Wikipedia, Accuracy, and Ideology

There was yet another dust up over the accuracy and appropriateness of Wikipedia in one of the mailing lists I participate in. It happens on a fairly regular basis. About once a month someone impugns the accuracy of Wikipedia -- or the critical judgement of those who cite it -- and in turn others trot out the arguments in defense: the comparison to Encyclopedia Britannica, the similarity of Wikipedia's editorial process to the peer review process of scientific journals, etc.

I try not to get involved. Not because I don't have an opinion, but my opinion is no better or worse than anyone else's. Besides, the argument is not about truth but about perception, which makes it well nigh impossible to win.
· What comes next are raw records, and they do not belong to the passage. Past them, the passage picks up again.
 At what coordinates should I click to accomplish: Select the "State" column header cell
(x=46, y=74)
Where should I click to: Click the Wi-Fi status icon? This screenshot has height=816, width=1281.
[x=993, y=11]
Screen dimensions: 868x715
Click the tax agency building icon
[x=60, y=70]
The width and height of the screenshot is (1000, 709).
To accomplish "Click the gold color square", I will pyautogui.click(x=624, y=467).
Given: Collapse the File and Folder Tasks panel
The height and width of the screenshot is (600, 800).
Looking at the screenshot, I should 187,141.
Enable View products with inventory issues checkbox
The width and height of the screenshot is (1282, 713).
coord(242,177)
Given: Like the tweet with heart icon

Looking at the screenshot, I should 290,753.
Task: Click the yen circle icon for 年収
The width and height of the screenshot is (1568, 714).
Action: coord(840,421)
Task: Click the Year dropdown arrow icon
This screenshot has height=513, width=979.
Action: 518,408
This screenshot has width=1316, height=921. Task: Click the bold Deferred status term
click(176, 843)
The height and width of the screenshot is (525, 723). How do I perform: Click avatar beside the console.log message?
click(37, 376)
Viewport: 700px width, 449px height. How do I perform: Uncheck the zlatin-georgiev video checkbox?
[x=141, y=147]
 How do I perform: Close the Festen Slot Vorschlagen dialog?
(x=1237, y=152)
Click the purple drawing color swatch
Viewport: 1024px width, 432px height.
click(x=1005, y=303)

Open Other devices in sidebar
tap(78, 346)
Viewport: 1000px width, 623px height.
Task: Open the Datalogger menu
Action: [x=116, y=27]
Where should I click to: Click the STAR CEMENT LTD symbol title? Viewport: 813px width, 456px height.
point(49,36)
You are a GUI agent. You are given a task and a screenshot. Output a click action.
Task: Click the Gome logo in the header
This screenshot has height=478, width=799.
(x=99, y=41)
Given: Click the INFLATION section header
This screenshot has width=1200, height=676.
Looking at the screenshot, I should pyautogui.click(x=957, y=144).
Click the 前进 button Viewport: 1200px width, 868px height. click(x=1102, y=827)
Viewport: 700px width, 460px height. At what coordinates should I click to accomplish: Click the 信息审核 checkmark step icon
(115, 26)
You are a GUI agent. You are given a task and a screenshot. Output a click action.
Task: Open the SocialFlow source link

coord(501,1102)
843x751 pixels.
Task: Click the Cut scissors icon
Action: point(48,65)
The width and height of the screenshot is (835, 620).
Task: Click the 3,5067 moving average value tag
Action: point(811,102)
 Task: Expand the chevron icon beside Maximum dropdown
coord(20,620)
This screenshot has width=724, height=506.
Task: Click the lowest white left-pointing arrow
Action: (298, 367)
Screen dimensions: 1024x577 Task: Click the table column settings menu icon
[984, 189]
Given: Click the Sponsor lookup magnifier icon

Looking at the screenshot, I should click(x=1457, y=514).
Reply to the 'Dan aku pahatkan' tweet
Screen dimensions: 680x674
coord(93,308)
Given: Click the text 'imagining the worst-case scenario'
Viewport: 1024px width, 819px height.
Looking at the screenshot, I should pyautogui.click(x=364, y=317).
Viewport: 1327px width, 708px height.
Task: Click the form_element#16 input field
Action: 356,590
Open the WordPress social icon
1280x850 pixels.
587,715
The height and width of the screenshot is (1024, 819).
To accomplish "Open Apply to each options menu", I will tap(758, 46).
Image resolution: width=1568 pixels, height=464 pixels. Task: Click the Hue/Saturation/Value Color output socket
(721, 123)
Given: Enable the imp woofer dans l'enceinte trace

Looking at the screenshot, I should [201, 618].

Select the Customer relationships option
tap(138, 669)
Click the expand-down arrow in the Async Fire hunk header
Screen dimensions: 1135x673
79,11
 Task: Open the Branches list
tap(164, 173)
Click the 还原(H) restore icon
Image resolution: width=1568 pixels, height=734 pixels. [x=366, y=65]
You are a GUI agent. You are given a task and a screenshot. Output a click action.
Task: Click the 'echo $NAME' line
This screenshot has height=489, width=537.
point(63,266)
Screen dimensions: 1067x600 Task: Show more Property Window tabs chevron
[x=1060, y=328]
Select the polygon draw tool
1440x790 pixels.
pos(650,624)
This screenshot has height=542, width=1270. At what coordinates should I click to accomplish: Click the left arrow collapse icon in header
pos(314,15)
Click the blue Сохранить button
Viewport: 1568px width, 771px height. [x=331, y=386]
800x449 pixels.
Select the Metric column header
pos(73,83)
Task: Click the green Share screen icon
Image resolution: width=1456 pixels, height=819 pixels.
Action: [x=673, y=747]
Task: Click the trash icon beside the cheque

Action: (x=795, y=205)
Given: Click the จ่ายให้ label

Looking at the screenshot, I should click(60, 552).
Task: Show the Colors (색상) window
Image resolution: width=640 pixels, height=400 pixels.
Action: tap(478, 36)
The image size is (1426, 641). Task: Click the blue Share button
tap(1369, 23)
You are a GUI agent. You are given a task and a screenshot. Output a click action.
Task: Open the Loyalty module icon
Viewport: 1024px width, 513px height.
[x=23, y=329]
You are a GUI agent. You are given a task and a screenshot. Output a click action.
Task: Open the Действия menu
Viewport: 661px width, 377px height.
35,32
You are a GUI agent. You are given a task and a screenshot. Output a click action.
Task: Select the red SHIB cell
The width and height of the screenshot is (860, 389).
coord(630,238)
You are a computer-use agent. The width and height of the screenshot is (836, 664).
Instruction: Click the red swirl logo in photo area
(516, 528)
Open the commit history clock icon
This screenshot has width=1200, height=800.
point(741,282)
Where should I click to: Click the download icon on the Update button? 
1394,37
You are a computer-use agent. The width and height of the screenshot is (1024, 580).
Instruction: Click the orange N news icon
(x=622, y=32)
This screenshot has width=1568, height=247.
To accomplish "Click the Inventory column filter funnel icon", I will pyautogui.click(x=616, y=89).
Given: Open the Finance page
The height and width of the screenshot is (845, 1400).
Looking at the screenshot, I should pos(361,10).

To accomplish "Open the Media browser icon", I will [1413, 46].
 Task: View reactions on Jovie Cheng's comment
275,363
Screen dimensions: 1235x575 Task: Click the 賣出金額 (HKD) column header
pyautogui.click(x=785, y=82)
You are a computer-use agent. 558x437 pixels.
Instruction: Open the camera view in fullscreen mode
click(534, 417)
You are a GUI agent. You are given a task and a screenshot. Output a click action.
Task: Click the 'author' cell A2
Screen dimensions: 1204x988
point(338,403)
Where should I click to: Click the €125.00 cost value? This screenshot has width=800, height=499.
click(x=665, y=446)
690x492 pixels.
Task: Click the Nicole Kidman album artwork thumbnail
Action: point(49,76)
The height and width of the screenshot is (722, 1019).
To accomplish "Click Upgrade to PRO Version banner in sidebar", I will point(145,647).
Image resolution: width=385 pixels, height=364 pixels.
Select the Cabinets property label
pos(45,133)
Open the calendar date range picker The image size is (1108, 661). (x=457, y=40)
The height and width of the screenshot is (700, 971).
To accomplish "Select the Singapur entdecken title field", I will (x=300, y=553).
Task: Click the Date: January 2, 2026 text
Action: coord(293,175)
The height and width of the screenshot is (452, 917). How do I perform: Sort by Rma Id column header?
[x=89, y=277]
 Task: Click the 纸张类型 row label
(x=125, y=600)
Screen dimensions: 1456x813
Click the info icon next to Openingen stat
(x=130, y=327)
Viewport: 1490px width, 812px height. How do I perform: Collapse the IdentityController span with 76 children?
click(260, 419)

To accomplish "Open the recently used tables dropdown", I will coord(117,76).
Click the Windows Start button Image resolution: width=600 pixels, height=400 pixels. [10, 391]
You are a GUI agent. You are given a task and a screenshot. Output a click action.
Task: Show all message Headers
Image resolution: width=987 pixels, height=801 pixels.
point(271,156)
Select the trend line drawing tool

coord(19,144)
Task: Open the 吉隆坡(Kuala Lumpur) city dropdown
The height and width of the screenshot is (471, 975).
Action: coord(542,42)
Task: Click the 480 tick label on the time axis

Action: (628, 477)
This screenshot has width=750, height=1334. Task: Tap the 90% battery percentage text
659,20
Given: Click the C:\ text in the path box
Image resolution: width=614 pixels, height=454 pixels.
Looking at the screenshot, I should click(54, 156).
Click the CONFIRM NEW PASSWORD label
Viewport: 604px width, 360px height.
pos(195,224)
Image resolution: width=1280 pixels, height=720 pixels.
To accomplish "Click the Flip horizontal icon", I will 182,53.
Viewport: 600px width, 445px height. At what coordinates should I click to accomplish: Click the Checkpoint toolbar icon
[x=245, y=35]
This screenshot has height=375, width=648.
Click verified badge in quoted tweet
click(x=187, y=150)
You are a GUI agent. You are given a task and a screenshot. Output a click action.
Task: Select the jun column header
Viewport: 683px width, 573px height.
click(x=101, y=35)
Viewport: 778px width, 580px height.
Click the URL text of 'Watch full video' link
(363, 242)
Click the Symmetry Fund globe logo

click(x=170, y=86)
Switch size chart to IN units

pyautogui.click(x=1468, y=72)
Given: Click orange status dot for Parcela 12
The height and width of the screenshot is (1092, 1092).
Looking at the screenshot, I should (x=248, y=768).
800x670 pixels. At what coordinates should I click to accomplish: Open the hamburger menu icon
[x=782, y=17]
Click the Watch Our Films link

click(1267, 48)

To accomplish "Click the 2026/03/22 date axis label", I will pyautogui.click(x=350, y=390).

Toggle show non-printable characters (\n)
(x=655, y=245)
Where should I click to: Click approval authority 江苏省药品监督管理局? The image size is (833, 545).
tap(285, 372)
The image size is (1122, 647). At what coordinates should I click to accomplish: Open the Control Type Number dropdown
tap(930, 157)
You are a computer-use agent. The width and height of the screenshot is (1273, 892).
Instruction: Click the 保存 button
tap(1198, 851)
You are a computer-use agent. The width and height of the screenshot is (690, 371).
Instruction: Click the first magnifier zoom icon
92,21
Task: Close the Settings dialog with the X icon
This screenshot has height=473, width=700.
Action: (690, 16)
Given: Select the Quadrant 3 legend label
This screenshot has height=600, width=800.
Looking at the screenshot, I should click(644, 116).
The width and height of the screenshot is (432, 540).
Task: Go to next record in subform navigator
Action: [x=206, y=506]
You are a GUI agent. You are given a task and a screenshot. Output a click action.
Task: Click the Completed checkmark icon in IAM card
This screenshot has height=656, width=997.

My view of Wikipedia is very much in line with that expressed by in the Times of London. It is not really a matter of accuracy. (It is accurate enough.) It is not even a matter of perceived accuracy. (Those who believe in it will, those who don't won't. It is hard to change these perceptions.) It is a matter of how it is being used. Just as you can never trust everything you see in print, you can never trust everything you see online (in Wikipedia or elsewhere). It requires a critical eye and inquiring mind to use reference information effectively and it can rarely be used alone.

But it wasn't the tirades over accuracy that caught my attention, but the specific topics that initiated the tirades. In each case, for the last three flare ups I witnessed, the topic that brought on the argument was not a question of objective fact, but a question of definition.

The fact is that Wikipedia is adequate -- even capacious -- on most topics. This, plus its astounding volume of entries and rapid and active updating make it an extraordinary resource. Despite the highly publicized episodes of factual sabotage or outright fraud (which in most cases are corrected in short order), Wikipedia is now a complete, valuable, and popular font of information.

By "complete" I don't mean finished. A wiki is never done. But at this point, the coverage of topics is truly astonishing and includes almost anything you might expect of an encyclopedia -- and more.

And it is this completeness and Wikipedia's rising popularity that are causing a new problem. Facts are facts: names, dates, events, etc. Even supposition is fine-- rumor or speculative conjecture is allowed and usually tagged appropriately. But definitions are coming under increasing fire.

At first, when Wikipedia was still in its gestation, many different groups worked together to establish entries on topics of mutual interest. Even if they were not in agreement on the exact words, there was lots of talk about "let's get a Wikipedia entry set up up for X..." Presence in the emerging catalog of all knowledge was important.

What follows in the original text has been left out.